Further separation and purification of samples
Proteins obtained by isoelectric precipitation and salting out methods generally contain other protein impurities, which require further separation and purification to obtain samples with a certain degree of purity. Commonly used purification methods include: gel filtration chromatography, ion exchange cellulose chromatography, affinity chromatography, etc. Sometimes it is necessary to use a combination of these methods to obtain higher purity protein samples.
gel filtration chromatography
Gel filtration chromatography, also known as exclusion chromatography or molecular sieve method, mainly separates and purifies proteins based on their size and shape, that is, their quality.
The packing in the chromatography column is some inert porous network structure material, mostly cross-linked polysaccharide material, which allows the substances in the protein mixture to be separated according to different molecular sizes, and the macromolecular substances are excluded from the outside and flow down. The distance is short and flows out first, while small molecular substances can enter the interior of the chromatography packing and have a longer distance when flowing down, so they flow out later.
Ion exchange chromatography
Ion exchange chromatography is a separation method based on the different isoelectric points of proteins. When the proteins are under different pH conditions, the proteins have different charges.
In ion exchange chromatography, the matrix is composed of charged resin or cellulose. Those with positive charges are called anion exchange resins; those with negative charges are called cation exchange resins. Commonly used ion exchangers for protein separation include weakly acidic carboxymethylcellulose and weakly alkaline diethylaminoethylcellulose.
Hydrophobic interaction chromatography
Hydrophobic chromatography is also called chromatography under hydrophobic interaction. From the perspective of separation and purification mechanism, it also belongs to the category of adsorption chromatography.
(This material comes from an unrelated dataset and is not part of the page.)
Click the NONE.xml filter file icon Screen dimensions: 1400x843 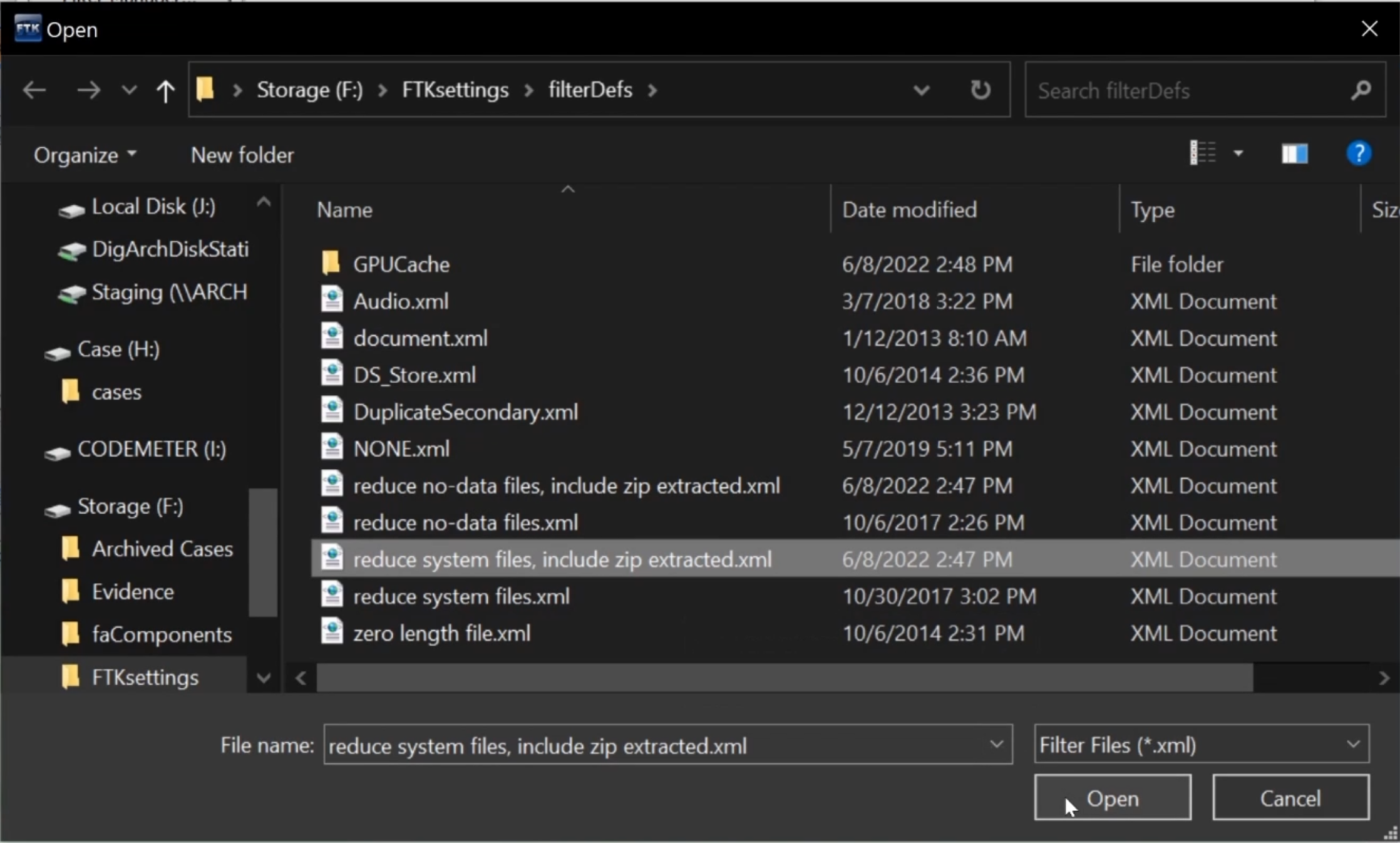pyautogui.click(x=331, y=448)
Hydrophobic chromatography uses hydrophobic ligands coupled to a stationary phase carrier to reversibly combine with some hydrophobic molecules in the mobile phase for separation. Protein surfaces generally have hydrophobic and hydrophilic groups. Hydrophobic chromatography utilizes the hydrophobicity of a certain part of the protein surface to bind to a hydrophobic carrier at high salt concentrations.
During elution, the salt concentration is gradually reduced. Due to their different hydrophobicity, they are eluted and purified one by one. It can be used to separate proteins that are difficult to purify by other methods.
Affinity chromatography is a chromatographic method that uses specific interactions between biomolecules to separate molecules.
Affinity chromatography links molecules that have a certain binding ability to the substance to be separated on a gel filtration chromatography column, and their binding is reversible, and the two can be separated from each other when the mobile phase conditions are changed.
Affinity chromatography can be used to purify or concentrate a molecule from a mixture, or it can be used to remove or reduce the content of a molecule in a mixture.
Protein separation and purification technology is a key step in post-fermentation treatment. The rationality of the operation directly affects the final yield of the product, and is directly linked to the company's production costs and profits. Proficiently mastering protein separation and purification technology and using reasonable methods to improve purity while ensuring yield are eternal topics worthy of study in post-fermentation treatment.